Dual Targeting Oncoproteins MYC and HIF1α Regresses Tumor Growth of Lung Cancer and Lymphoma

Abstract

Simple Summary Both MYC and HIF1α are critical transcriptional factors involved in the initiation, transformation, progression and maintenance in a variety of human tumors, but till now no study indicates whether it is possible to simultaneously targeting both MYC and HIF1α for therapeutics. Here we report that echinomycin simultaneously inhibited MYC and HIF1α through proteasomal degradation.
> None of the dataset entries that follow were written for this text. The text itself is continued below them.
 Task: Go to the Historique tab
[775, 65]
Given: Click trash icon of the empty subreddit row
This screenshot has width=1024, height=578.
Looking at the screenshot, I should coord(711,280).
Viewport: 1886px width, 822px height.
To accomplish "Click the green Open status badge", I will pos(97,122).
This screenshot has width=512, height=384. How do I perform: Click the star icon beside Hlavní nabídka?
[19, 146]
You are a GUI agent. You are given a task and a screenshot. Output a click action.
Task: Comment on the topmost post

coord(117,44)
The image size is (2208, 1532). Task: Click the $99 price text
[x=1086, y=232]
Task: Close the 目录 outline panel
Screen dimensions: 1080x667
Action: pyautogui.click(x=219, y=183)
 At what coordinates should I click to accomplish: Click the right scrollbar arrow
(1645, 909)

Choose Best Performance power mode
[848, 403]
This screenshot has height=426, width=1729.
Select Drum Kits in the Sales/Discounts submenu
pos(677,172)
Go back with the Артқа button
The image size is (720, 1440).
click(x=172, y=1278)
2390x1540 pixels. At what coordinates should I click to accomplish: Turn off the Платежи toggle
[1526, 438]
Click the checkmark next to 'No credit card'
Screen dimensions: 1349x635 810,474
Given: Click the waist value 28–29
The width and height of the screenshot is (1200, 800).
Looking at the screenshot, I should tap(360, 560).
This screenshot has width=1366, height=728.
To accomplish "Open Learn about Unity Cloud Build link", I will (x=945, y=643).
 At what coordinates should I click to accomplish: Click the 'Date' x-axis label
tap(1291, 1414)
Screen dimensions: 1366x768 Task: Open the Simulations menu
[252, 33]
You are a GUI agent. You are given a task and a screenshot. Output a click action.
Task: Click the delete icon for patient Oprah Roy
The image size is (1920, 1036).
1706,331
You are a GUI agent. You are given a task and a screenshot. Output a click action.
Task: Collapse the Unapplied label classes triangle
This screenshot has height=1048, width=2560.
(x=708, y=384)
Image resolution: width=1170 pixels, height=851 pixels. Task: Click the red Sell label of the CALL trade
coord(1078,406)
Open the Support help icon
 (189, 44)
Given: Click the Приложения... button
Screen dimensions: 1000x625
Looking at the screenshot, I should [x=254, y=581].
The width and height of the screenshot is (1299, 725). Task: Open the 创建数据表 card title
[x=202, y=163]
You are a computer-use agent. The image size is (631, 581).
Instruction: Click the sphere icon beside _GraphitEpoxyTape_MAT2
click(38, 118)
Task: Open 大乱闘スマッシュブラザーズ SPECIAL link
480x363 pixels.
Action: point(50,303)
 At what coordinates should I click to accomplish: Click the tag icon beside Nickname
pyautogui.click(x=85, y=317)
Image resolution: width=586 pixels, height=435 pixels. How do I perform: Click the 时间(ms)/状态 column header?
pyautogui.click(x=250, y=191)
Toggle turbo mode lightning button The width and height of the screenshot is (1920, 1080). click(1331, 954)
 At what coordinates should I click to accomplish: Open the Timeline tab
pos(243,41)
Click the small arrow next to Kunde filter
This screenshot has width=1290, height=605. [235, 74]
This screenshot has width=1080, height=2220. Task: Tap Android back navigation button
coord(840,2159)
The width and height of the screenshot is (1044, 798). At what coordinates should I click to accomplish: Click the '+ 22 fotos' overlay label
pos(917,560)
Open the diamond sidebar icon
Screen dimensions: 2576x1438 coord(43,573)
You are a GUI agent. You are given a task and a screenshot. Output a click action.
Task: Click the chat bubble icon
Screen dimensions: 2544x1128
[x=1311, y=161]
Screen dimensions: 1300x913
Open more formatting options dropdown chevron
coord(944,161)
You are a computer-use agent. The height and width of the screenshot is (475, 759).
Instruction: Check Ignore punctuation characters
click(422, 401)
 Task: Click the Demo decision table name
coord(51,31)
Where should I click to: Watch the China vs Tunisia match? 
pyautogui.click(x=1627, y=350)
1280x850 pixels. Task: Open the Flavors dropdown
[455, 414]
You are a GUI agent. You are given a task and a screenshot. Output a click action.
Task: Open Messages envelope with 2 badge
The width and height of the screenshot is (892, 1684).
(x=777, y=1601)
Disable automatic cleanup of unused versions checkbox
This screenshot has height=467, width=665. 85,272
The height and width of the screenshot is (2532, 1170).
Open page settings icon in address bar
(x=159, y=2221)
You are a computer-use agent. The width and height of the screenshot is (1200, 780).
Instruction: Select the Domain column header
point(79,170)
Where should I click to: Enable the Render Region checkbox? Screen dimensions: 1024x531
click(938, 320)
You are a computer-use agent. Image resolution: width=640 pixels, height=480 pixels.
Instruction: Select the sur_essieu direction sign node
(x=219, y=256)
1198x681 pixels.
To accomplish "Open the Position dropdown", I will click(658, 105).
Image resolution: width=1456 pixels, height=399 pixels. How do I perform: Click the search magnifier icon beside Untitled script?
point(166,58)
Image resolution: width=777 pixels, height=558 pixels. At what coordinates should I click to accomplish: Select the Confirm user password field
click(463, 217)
Treatment of echinomycin regressed tumor cell growth both in vitro cultured cells and in vivo mouse models of lung cancer and lymphoma. β-TrCP and VHL are involved in the degradation of MYC and HIF1α induced by echinomycin, respectively. Our data provided a new approach to target these and potentially other oncogenic proteins for cancer therapy. Abstract MYC and HIF1α are among the most important oncoproteins whose pharmacologic inhibition has been challenging for the diverse mechanisms driving their abnormal expression and because of the challenge in blocking protein-DNA interactions. Surprisingly, we found that MYC and HIF1α proteins in echinomycin-treated cells were degraded through proteasome dependent pathways, respectively by the β-TrCP- or VHL-dependent mechanisms. The degradation is induced in a variety of cancer types, including those with mutations in the p53 tumor and LKB tumor suppressors and the KRAS oncogene. Consistent with inhibition of MYC and HIF1α, administration of echinomycin inhibited growth of lung adenocarcinoma xenograft and a syngeneic lymphoma model in mice. Furthermore, echinomycin efficiently induced regression of syngeneic mouse lymphoma driven by MYC over-expression. Our data demonstrated a new mechanism by which echinomycin simultaneously targets MYC and HIF1α for degradation to inhibit growth of lung cancer and lymphoma. Given the broad impact of β-TrCP or VHL in stability of oncogenic proteins, echinomycin may emerge as a non-PROTAC (proteolysis targeting chimera) degrader of oncogenic proteins.